Task input Start Marker

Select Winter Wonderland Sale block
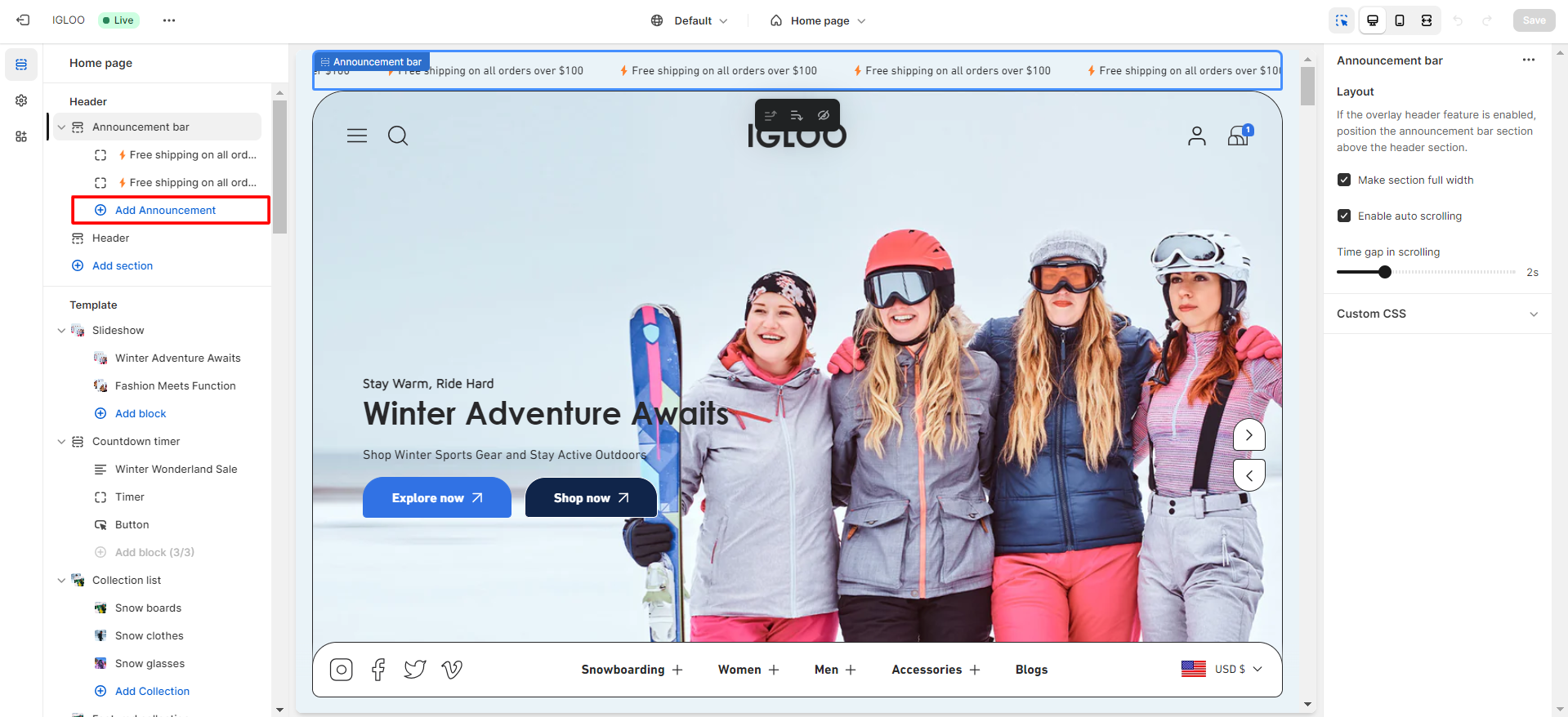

Task input End Marker
Task input Start Marker

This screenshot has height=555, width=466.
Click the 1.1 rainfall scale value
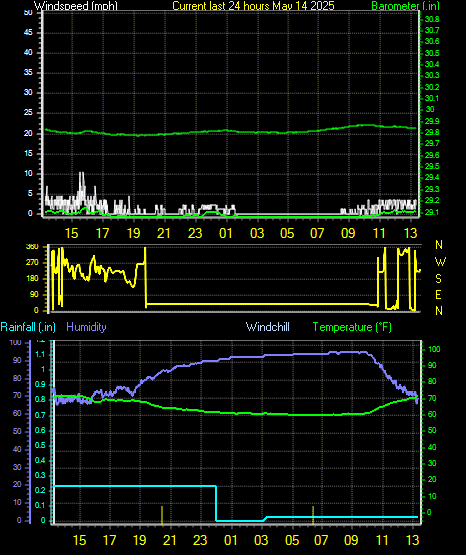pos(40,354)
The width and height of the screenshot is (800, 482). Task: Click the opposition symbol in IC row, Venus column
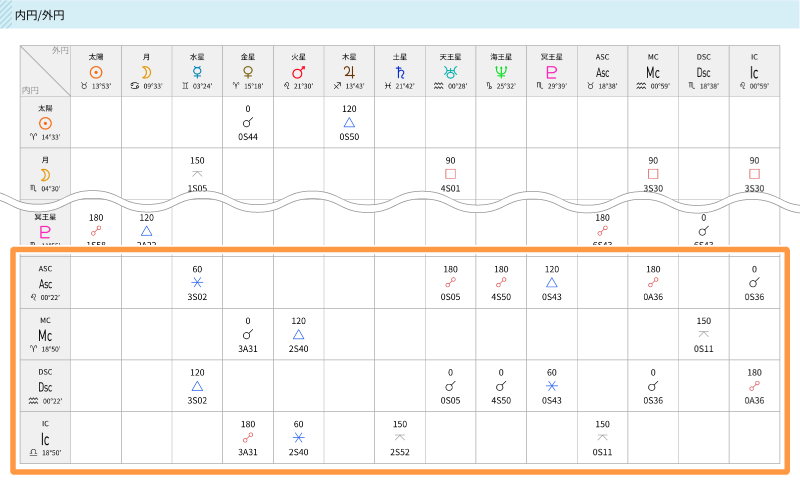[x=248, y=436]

Task input End Marker
Task input Start Marker

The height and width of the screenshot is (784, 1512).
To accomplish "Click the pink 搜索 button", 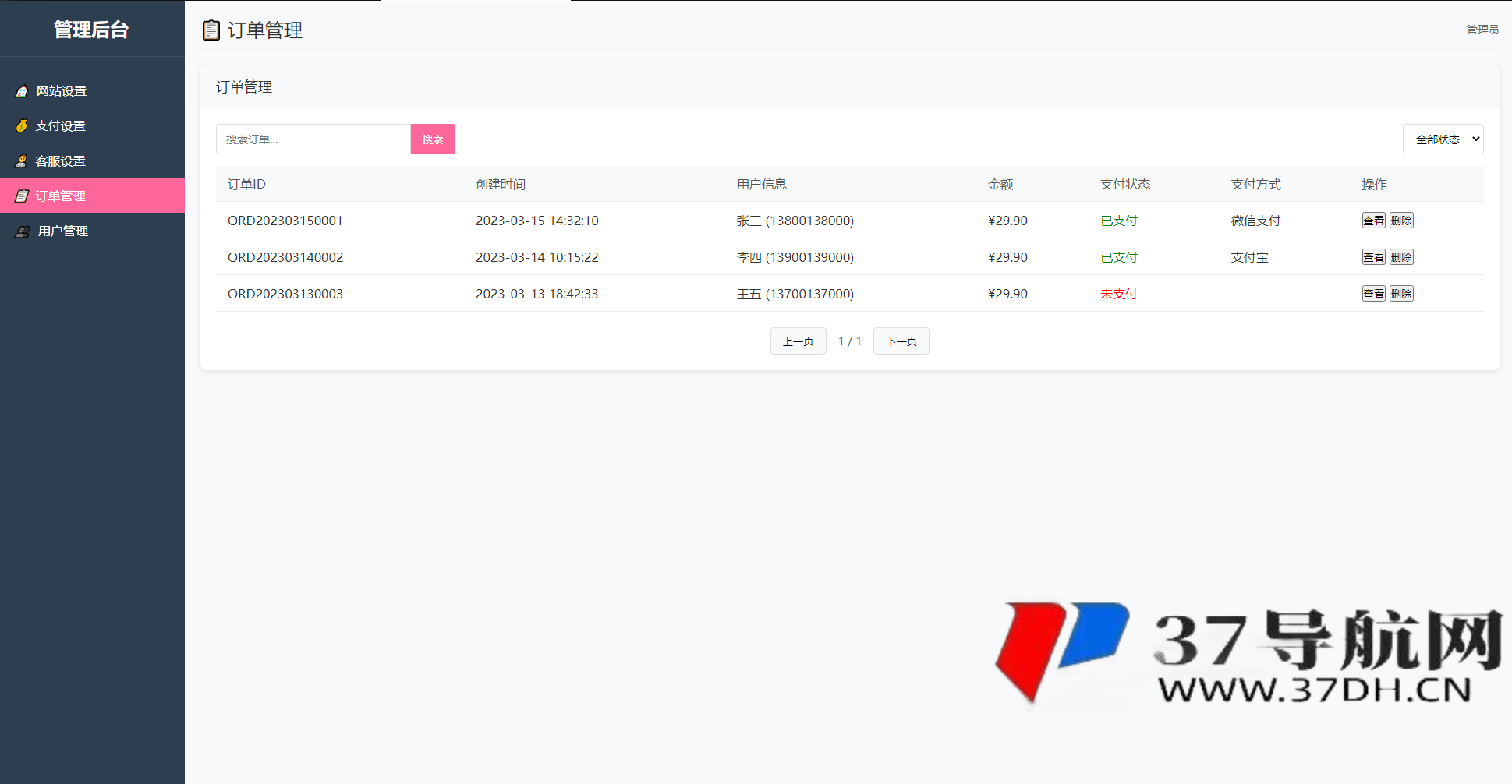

Task input End Marker

Task goal
Starting at the line containing "The height and" and finishing at the line containing "the pink 搜索", return those lines exactly as they appear above, without the pictures.

Exercise result
The height and width of the screenshot is (784, 1512).
To accomplish "Click the pink 搜索 button", 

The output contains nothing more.